Il termine incenso viene dal latino incendere, accendere, e designa la resina aromatica ottenuta da un albero proveniente dal vicino oriente: la Boswellia sacra. Il suo uso nel culto divino risale ai tempi di Mosè, che ricevette da Dio stesso la ricetta per la sua elaborazione (cfr. Es 30, 34-36). Nel Tempio di Gerusalemme i lampadari accesi e la colonna costante d’incenso significavano la presenza di Dio. La colonna ricordava quella che guidò il popolo nell’uscita dall’Egitto, costituita da nuvole durante il giorno e da fuoco la notte.
Le tre proprietà dell’incenso hanno simbolismi distinti.

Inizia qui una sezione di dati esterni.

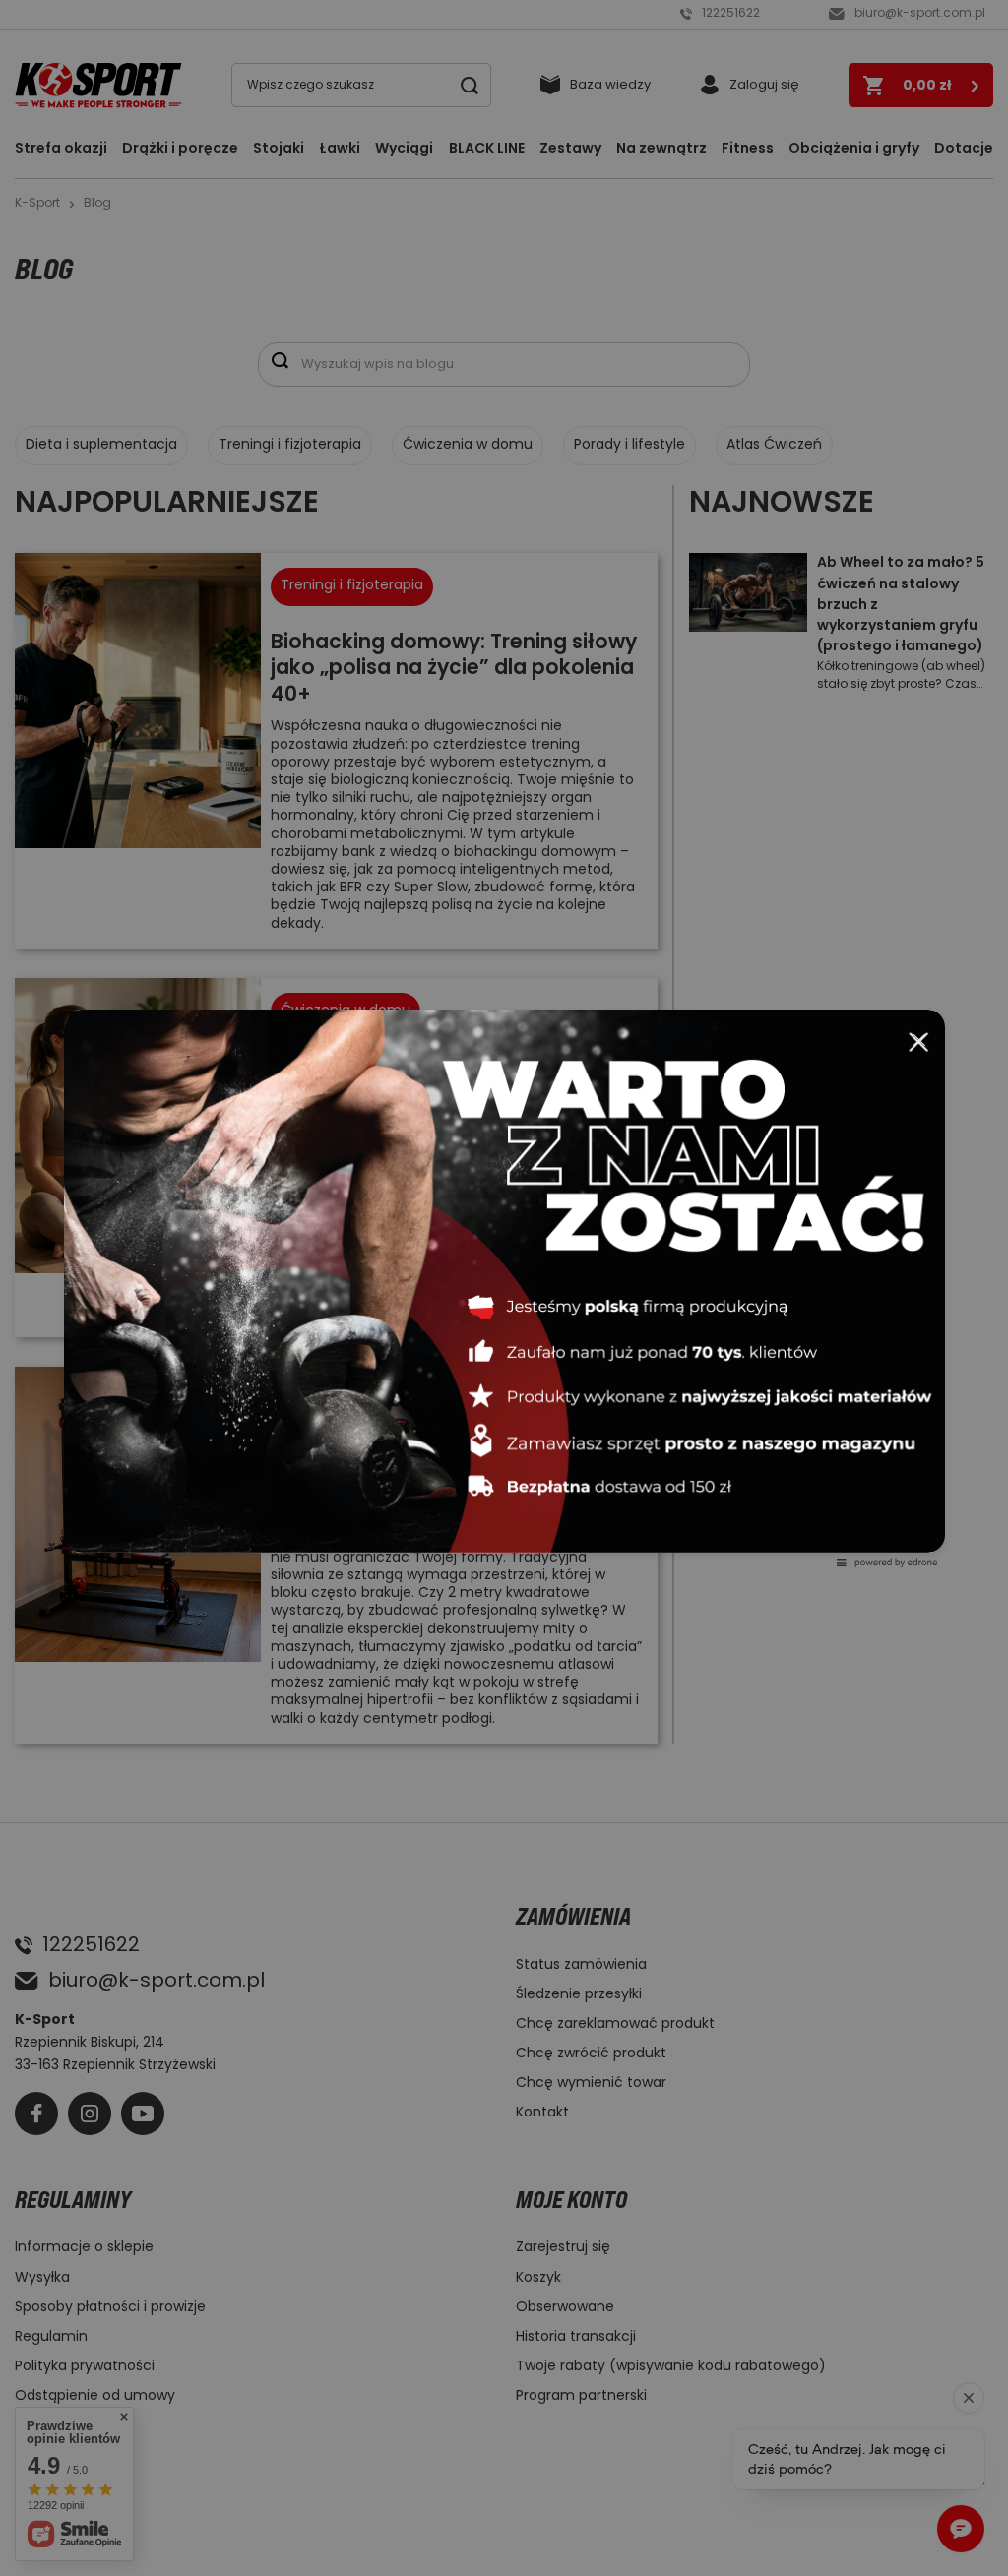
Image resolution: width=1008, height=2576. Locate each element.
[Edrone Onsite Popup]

Bruciando esso simbolizza lo zelo che deve consumare i fedeli durante il culto. Il suo profumo rappresenta l’aroma della virtù e della grazia di cui Cristo è pieno. E il fumo è associato alla preghiera, come si legge nelle Scritture: “Come incenso salga a te la mia preghiera” (Sal 141, 2).
Le forme e le dimensioni dell’incensiere, o turibolo (dal greco tus – incenso) variano molto, ma, senza dubbio, il più grande del mondo si trova a Santiago de Compostela ed è utilizzato nella Messa del pellegrino. Chiamato Botafumeiro, pesa 53 chili e misura un metro e mezzo. Una carrucola lo fissa in cima alla cupola della cattedrale permettendo che, con l’aiuto di una lunga corda, i suoi movimenti raggiungano quasi tutta la larghezza del transetto. E’ necessario il lavoro di otto uomini, i tiraboleiros, per metterlo in funzione.